Compute consine similarity between two words: “เสือดาว” and “รถไฟฟ้า” (leopard and electric train).

>>> from pythainlp.word_vector import WordVector
>>>
>>> wv = WordVector()
>>> wv.similarity('เสือดาว', 'รถไฟฟ้า')
0.04300258

sentence_vectorizer(text: str, use_mean: bool = True) → ndarray[source]

This function converts a Thai sentence into vector. Specifically, it first tokenizes that text and map each tokenized word with the word vectors from the model. Then, word vectors are aggregated into one vector of 300 dimension by calculating either mean or summation of all word vectors.

Parameters:

text (str) – text input
use_mean (bool) – if True aggregate word vectors with mean of all word vectors. Otherwise, aggregate with summation of all word vectors

Returns:

300-dimension vector representing the given sentence in form of numpy array

Return type:

numpy.ndarray((1,300))

Example:

Vectorize the sentence, “อ้วนเสี้ยวเข้ายึดแคว้นกิจิ๋ว ในปี พ.ศ. 735”, into one sentence vector with two aggregation methods: mean and summation.

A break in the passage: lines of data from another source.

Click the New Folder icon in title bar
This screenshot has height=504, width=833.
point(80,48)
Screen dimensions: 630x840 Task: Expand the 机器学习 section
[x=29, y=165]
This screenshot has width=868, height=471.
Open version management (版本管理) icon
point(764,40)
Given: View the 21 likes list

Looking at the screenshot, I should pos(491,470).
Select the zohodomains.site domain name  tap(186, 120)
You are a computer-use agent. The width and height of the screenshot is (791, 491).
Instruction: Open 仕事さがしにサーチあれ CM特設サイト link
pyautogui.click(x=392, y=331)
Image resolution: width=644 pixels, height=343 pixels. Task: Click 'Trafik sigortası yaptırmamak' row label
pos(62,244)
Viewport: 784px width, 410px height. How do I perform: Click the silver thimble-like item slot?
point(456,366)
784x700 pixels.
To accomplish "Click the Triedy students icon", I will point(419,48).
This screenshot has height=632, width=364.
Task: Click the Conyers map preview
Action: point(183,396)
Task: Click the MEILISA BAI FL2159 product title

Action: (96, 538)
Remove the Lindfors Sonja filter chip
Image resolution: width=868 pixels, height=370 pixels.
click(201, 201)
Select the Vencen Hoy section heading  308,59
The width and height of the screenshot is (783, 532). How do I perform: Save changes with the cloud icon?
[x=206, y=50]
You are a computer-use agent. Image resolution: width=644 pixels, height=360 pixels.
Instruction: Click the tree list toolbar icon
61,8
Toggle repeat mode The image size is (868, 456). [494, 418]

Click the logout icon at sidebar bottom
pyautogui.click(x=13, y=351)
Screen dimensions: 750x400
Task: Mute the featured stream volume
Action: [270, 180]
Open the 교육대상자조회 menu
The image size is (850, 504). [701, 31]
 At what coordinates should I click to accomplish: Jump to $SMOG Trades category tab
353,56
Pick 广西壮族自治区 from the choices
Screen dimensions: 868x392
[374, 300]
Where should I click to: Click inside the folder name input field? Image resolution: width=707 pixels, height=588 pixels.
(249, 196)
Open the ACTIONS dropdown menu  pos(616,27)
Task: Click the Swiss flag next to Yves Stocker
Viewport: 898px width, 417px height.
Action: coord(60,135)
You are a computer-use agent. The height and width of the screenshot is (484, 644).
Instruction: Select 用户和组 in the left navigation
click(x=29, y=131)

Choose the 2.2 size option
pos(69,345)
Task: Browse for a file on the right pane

>>> from pythainlp.word_vector import WordVector
>>>
>>> wv = WordVector()
>>> sentence = 'อ้วนเสี้ยวเข้ายึดแคว้นกิจิ๋ว ในปี พ.ศ. 735'
>>> wv.sentence_vectorizer(sentence, use_mean=True)
array([[-0.00421414, -0.08881307,  0.05081136, -0.05632929,
     -0.06607185, 0.03059357, -0.113882  , -0.00074836,  0.05035743,
     0.02914307,
     ...
    0.02893357,  0.11327957,  0.04562086, -0.05015393,  0.11641257,
    0.32304936, -0.05054322,  0.03639471, -0.06531371,  0.05048079]])
>>>
>>> wv.sentence_vectorizer(sentence, use_mean=False)
array([[-0.05899798, -1.24338295,  0.711359  , -0.78861002,
     -0.92500597, 0.42831   , -1.59434797, -0.01047703,  0.705004
    ,  0.40800299,
    ...
    0.40506999,  1.58591403,  0.63869202, -0.702155  ,  1.62977601,
    4.52269109, -0.70760502,  0.50952601, -0.914392  ,  0.70673105]])

References

[Omer Levy and Yoav Goldberg (2014). Linguistic Regularities in Sparse and Explicit Word Representations](https://www.aclweb.org/anthology/W14-1618/) This reference points to the work by Omer Levy and Yoav Goldberg, which discusses linguistic regularities in word representations. It underlines the theoretical foundation of word vectors and their applications in NLP.

This enhanced documentation provides a more detailed and organized overview of the pythainlp.word_vector module, making it a valuable resource for NLP practitioners and researchers working with pre-trained word vectors in the Thai language.